> PROBLEM TO SOLVE: Repeat each entry exactly.

(Beginning of RECORDS PROVIDED)

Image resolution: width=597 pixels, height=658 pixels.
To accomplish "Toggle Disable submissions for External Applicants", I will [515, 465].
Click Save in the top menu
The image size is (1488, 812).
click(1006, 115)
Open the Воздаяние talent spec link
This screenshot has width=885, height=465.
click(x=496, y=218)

(End of RECORDS PROVIDED)

> THE ANSWER:
Image resolution: width=597 pixels, height=658 pixels.
To accomplish "Toggle Disable submissions for External Applicants", I will [515, 465].
Click Save in the top menu
The image size is (1488, 812).
click(1006, 115)
Open the Воздаяние talent spec link
This screenshot has width=885, height=465.
click(x=496, y=218)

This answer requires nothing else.